Cost optimization of data flows based on task re-ordering

Authors: Georgia Kougka and Anastasios Gounaris

Volume 33 (2017)


Analyzing big data with the help of automated data flows attracts a lot of attention because of the growing need for end-to-end processing of this data. Modern data flows may consist of a high number of tasks and it is difficult for flow designers to define an efficient execution order of the tasks manually given that, typically, there is significant freedom in the valid positioning for some of the tasks. Several automated execution plan enumeration techniques have been proposed. These solutions can be broadly classified into three categories, each having significant limitations: (i) the optimizations are based on rewrite rules similar to those used in databases, such as filter and projection push-down, but these rules cover only the flow tasks that correspond to extended relational algebra operators.
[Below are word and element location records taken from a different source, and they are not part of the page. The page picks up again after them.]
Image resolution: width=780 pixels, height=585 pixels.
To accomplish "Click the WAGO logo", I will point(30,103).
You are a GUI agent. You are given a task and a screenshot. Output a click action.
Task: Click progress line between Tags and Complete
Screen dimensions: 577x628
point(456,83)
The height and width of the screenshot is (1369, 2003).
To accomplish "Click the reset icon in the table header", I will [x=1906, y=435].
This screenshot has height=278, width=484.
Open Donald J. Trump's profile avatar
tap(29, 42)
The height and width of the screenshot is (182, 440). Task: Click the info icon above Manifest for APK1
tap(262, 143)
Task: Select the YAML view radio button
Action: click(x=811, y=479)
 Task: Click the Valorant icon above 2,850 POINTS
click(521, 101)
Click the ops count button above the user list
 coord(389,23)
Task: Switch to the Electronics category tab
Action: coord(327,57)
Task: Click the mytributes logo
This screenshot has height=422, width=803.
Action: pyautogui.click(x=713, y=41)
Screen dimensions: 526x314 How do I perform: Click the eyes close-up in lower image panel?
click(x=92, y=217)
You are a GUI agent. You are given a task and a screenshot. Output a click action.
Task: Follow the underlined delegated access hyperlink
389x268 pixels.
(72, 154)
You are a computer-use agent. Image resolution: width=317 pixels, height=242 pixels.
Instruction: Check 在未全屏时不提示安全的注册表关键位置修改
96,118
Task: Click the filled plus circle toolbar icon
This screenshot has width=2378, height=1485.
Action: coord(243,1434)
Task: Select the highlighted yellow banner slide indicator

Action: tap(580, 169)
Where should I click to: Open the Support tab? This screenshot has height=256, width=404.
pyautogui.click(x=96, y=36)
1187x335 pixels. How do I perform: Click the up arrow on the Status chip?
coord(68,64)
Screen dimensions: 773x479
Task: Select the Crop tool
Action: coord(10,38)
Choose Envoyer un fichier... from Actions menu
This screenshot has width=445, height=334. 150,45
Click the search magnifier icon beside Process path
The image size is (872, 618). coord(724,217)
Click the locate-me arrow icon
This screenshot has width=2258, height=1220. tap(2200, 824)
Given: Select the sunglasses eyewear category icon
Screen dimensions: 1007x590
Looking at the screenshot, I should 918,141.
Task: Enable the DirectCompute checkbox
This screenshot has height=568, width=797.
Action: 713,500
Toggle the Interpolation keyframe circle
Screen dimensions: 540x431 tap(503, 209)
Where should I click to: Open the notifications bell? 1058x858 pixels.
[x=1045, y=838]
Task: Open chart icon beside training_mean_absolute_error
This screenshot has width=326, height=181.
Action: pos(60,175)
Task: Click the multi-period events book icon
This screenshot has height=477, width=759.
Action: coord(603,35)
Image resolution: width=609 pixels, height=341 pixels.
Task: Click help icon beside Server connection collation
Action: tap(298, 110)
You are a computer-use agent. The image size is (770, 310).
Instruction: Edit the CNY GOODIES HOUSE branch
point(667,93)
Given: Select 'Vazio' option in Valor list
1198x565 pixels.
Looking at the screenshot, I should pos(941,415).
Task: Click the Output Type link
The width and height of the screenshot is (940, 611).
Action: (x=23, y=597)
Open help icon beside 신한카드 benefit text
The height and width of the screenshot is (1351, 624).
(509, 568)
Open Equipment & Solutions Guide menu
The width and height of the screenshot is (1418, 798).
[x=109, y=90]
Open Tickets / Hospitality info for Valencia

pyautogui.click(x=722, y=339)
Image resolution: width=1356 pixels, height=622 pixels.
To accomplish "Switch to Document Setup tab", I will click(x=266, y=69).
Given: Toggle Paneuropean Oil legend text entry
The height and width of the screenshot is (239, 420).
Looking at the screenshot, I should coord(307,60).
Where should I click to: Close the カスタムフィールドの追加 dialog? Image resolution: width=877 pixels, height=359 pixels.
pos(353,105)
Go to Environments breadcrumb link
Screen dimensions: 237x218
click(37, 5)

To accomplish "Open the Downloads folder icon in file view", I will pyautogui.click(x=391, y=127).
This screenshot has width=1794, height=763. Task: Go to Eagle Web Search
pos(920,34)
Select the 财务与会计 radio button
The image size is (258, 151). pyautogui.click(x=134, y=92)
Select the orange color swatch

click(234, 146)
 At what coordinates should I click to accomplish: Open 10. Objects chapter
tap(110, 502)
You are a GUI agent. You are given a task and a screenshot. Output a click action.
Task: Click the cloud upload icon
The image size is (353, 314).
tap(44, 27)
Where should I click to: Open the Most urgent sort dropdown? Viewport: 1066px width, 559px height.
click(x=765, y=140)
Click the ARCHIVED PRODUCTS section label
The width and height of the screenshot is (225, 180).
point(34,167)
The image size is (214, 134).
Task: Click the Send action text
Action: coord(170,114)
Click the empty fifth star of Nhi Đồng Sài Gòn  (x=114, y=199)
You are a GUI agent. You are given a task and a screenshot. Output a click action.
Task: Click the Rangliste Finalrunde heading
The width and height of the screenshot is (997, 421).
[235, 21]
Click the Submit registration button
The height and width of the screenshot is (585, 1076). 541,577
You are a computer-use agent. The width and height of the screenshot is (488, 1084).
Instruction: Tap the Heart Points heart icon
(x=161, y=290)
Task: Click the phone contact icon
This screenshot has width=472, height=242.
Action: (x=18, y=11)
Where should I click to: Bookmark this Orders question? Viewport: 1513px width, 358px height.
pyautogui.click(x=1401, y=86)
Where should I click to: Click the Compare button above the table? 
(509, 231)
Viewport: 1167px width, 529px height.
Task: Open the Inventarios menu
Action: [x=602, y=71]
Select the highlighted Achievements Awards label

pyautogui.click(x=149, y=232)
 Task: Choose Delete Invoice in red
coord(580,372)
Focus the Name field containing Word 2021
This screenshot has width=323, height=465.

To cover arbitrary tasks, the solutions (ii) either rely on simple heuristics, or (iii) they exhaustively check all orderings, and thus cannot scale. We target the second category and we propose an efficient and polynomial cost-based task ordering solution for flows with arbitrary tasks seen as black boxes. We evaluated our proposals using both real runs and simulations, and the results show that we can achieve speed-ups of orders of magnitude, especially for flows with a high number of tasks even for relatively low flexibility in task positioning.